Zo wordt elke stem voor een openlijk racistische en misogyne politiek gepsychologiseerd, gekneed, binnenste buiten gekeerd en verklaard als diepliggende fundamentele ontevredenheid, maar nooit onversneden racisme en vrouwenhaat genoemd.
Empathie en solidariteit, noodzakelijk voor het samenleven, zijn afwijkingen geworden.
Decennia vol begrip en eufemismen hebben niet geholpen. Integendeel. Al dat begrijpen en verbinden ten spijt zitten we in te veel landen opgescheept met autoritaire, ondemocratische leiders die mensenrechten lachend met de voeten treden.
Met een discours dat weinig aan de verbeelding overlaat, hebben ze de deur wijd opengegooid voor openlijke haat en geweld. Met hun doelgerichte aanvallen op de pers en de wetenschap hebben ze wantrouwen gezaaid, bemest en geoogst.
Wanneer hun aanhang de rechten van minderheden en vrouwen schenden, zwijgen ze veelzeggend.
De verdeeldheid tussen links en rechts, tussen progressief en conservatief, tussen solidariteit en eigenbelang is groter dan ooit.
Geen enkele kiezer is het afgelopen decennium zo gehoord, gezien en gepamperd als de uiterst rechtse.
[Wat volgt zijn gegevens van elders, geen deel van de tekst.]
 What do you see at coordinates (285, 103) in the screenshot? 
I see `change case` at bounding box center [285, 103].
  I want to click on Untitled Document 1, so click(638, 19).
Zijn stem was nooit zomaar een stem. Altijd was hij misleid, miskend en misbedeeld. Dat hij voor partijen stemde die aan zijn situatie niets verbeterden, was niet meer dan logisch, want hij was schromelijk gedesinformeerd.
Progressieve partijen schoven op naar zijn kant van het bed omdat hij klaagde over koude voeten, zodat de linkerkant van het bed half onbeslapen bleef. Mensenrechten werden in vraag gesteld, gerelativeerd en geschonden om hem te paaien.
Empathie en solidariteit, noodzakelijk voor het samenleven, zijn afwijkingen geworden omdat ze hem niet zinnen. Zijn angst leidt, stuurt, bepaalt normen, waarden en wetten.
Hoe meer we naar hem luisteren, hoe stiller het wordt aan de overkant, waar mensen wél nog geloven in sociale rechtvaardigheid en gelijkheid, in vrede en fatsoen.
Hoelang nog moeten we luisteren naar de ongerijmdheden van een groep luide, gefrustreerde mensen die wars van wetenschap, feiten en geweten onze taal, ons handelen en ons beleid naar zich toetrekken?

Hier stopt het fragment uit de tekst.